__Stored items__.

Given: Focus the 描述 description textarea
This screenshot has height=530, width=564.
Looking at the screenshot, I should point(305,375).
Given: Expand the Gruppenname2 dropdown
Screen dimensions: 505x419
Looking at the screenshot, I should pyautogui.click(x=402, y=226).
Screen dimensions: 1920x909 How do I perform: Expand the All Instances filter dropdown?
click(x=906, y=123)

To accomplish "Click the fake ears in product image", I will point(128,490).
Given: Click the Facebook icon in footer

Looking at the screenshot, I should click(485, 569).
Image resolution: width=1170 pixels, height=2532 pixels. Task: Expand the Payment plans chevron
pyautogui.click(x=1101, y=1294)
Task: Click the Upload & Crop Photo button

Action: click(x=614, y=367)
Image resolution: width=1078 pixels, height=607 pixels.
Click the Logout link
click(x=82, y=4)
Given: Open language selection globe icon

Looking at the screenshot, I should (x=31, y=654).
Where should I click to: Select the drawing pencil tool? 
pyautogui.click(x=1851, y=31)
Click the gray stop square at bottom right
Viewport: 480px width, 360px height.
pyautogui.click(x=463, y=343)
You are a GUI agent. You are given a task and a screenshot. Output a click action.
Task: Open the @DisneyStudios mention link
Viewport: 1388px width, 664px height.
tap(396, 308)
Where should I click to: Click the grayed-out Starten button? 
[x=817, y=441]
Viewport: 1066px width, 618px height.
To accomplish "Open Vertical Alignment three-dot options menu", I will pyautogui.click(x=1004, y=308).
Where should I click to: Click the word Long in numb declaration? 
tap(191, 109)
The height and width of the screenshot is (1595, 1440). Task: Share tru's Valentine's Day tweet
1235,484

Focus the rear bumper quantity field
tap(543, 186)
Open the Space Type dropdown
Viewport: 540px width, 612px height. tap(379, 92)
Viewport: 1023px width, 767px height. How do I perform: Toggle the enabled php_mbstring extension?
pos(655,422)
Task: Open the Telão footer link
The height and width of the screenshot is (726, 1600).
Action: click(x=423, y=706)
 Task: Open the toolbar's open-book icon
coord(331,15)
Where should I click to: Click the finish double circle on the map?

__TASK DETAILS__.
Go through the data above and copy each line in which "will" appears.

__WRITTEN SOLUTION__.
To accomplish "Click the fake ears in product image", I will point(128,490).
To accomplish "Open Vertical Alignment three-dot options menu", I will pyautogui.click(x=1004, y=308).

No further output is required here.